Personal information
- Full name: Victoria Velasco Fuentes
- Born: 5 August 2002 (age 23) Monterrey, Nuevo León, México

Team information
- Discipline: Track; Road;
- Role: Rider

Medal record
Women's track cycling
Representing Mexico
Pan American Games
| Silver medal – second place | 2023 Santiago | Team pursuit |
Pan American Championships
| Gold medal – first place | 2021 Lima | Madison |
| Gold medal – first place | 2023 San Juan | Omnium |
| Silver medal – second place | 2021 Lima | Scratch race |
| Silver medal – second place | 2021 Lima | Team Pursuit |
| Silver medal – second place | 2022 Lima | Team pursuit |
| Silver medal – second place | 2023 San Juan | Team pursuit |
| Silver medal – second place | 2024 Carson | Points race |
| Silver medal – second place | 2021 Lima | Omnium |
| Bronze medal – third place | 2022 Lima | Omnium |
| Bronze medal – third place | 2024 Carson | Team pursuit |
Central American and Caribbean Games
| Gold medal – first place | 2023 San Salvador | Omnium |
| Gold medal – first place | 2023 San Salvador | Team pursuit |
Junior Pan American Games
| Gold medal – first place | 2021 Cali-Valle | Madison |
| Silver medal – second place | 2021 Cali-Valle | Team pursuit |

= Victoria Velasco =

Mexican cyclist

Victoria Velasco Fuentes (born 5 August 2002) is a Mexican cyclist. She won a silver medal for Mexico in the team pursuit at the 2023 Pan American Games and represented Mexico at the 2024 Olympic Games. She is a multiple-time medalist at the Pan American Track Cycling Championships.

==Career==
In June 2021, Velasco won the madison with Yareli Acevedo at the Pan American Track Cycling Championships in Lima, Peru. Prior to that, on 29 May 2021, Velasco also won the omnium at the Mexican Olympic trials in Guadalajara. Velasco travelled to compete at the delayed 2020 Olympic Games in Tokyo, Japan. However, a registration error by the Mexican federation made her and Acevedo ineligible to compete at the Games in August 2021, and was discovered just days before the opening ceremony chasing them to withdraw. Velasco won the bronze medal at the 2022 Pan American Track Cycling Championships in Lima, Peru in August 2022, in the Omnium.

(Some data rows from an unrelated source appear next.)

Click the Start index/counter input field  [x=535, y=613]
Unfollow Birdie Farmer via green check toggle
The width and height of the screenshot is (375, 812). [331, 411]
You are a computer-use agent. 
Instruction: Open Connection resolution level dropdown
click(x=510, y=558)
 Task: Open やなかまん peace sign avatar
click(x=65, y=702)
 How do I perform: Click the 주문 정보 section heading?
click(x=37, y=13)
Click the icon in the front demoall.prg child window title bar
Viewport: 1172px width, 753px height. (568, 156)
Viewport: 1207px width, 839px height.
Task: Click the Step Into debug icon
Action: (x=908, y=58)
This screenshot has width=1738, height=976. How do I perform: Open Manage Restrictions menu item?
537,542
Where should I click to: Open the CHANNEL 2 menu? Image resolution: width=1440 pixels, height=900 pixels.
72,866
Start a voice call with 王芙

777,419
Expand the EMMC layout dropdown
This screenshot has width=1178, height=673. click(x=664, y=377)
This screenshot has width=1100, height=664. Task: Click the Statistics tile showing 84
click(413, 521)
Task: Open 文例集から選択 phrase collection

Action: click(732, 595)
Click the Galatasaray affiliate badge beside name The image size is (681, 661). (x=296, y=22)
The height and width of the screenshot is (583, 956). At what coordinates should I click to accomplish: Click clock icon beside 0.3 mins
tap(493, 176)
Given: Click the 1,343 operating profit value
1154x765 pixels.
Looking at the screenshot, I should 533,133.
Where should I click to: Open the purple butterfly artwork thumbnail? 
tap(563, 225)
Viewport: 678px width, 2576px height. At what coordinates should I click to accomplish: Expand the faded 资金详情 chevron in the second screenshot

Velasco was a silver medalist in the team pursuit alongside Acevedo, Antonieta Gaxiola and Lizbeth Salazar at the 2023 Pan American Games in Santiago, Chile. Velasco placed ninth overall in the Omnium at the 2023 UCI Track Cycling Nations Cup and also had top-ten finishes at the events in Canada and Hong Kong in the 2024 UCI Track Cycling Nations Cup. She qualified to compete for Mexico in the omnium at the 2024 Olympic Games in Paris, France for a belated Olympic debut.

==Personal life==
Velasco was born in Monterrey. From a family of cyclists, her brother and sister also competed in cycling events.